What you are asked to do =
How many lines of the listing below contain the string "screenshot"? Case counts. Reply with the number alone.

Data listing =
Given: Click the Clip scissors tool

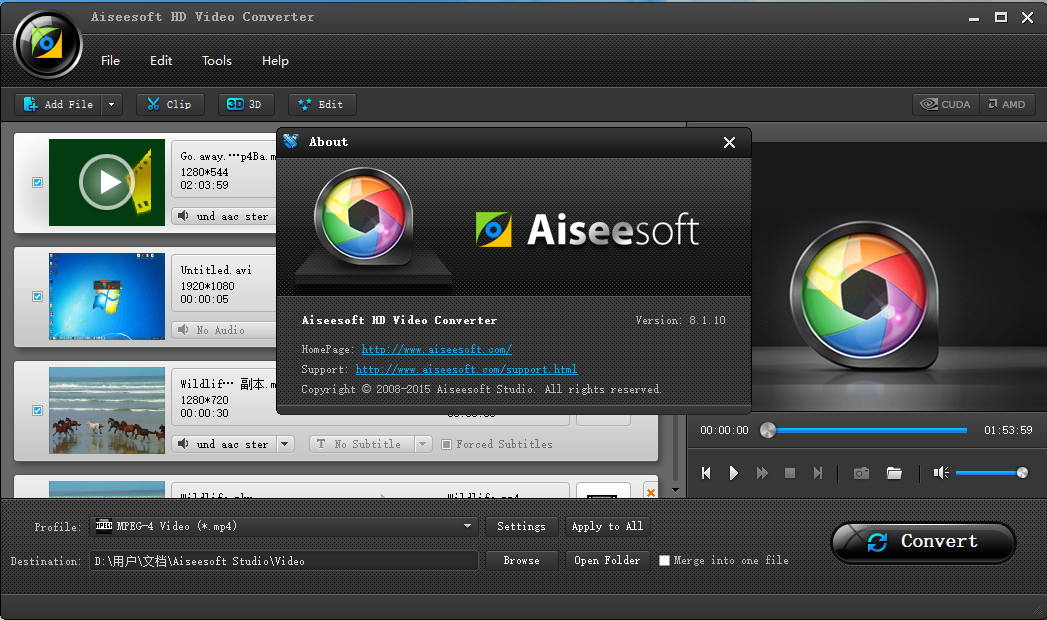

---

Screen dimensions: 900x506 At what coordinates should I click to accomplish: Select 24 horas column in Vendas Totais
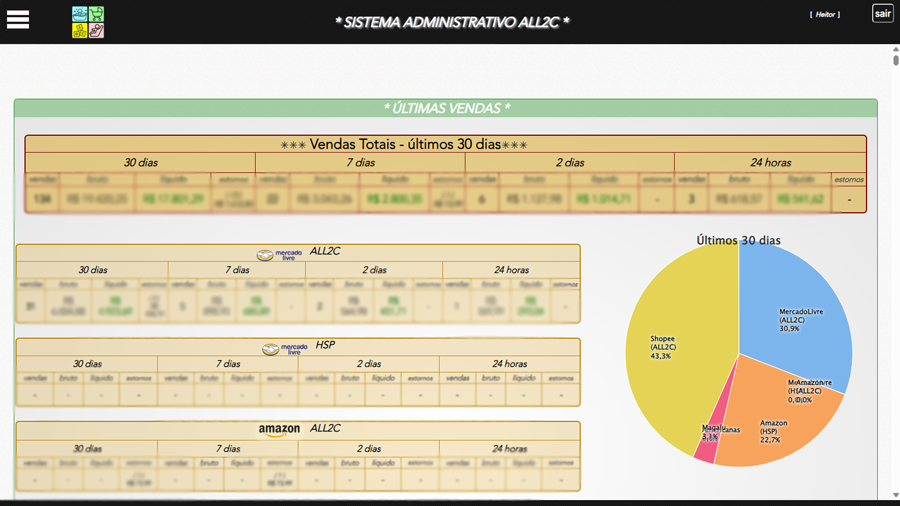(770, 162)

---

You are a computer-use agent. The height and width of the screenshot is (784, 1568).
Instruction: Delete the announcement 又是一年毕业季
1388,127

Response to the exercise =
1